Book Of The Week – Writing In Pictures: Screenwriting Made (Mostly) Painless by Joseph McBride. I’ve just started work on a new comedy script called I Can’t Live With Myself, and while I know a fair bit about how to write good screenplays for film or TV these days, it’s still something I want to learn more about and get better at, so this is proving a helpful companion while I get back into writing.

Album Of The Week – Palomino by First Aid Kit. This is their first album since 2018’s Ruins, and I absolutely love it. It’s ever so slightly more skewed towards pop than their earlier stuff – there are moments that sound a bit like Florence + The Machine – but it still has all the country-folk stylings of their older albums, and the combination of the two is really nice. Probably my second-favourite album of theirs after The Lion’s Roar.

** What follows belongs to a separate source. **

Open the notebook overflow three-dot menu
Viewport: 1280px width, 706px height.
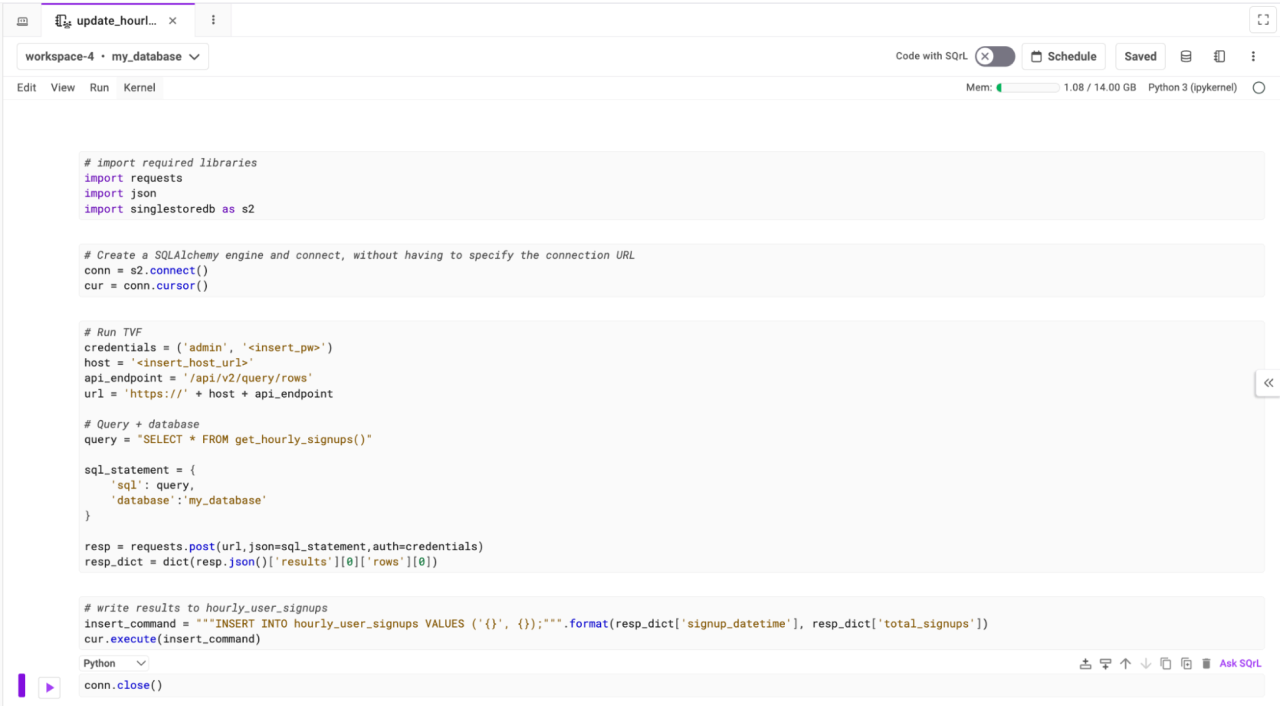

Film Of The Week – Triangle Of SadnessGo see this. Just go see it as soon as you can. It’s incredible. There’s a 15 minute sequence in the middle that’s absolutely riveting and appallingly hilarious at the same time. The film is a ridiculous satire of the super-rich in which the guests on a luxury cruise gradually devolve to the essence of who they really are. It’s absolutely brilliant.

That’s all for this week – let me know what you thought! As ever, if you’ve enjoyed this newsletter, I’d love you to share it with a friend or encourage other people to subscribe. Catch you all next time, and take care of yourselves in the meantime,

Joz xx

PS Here’s a belated Hallowe’en picture of Miranda’s pet rabbit Mr Stonkers being spooky in the woods.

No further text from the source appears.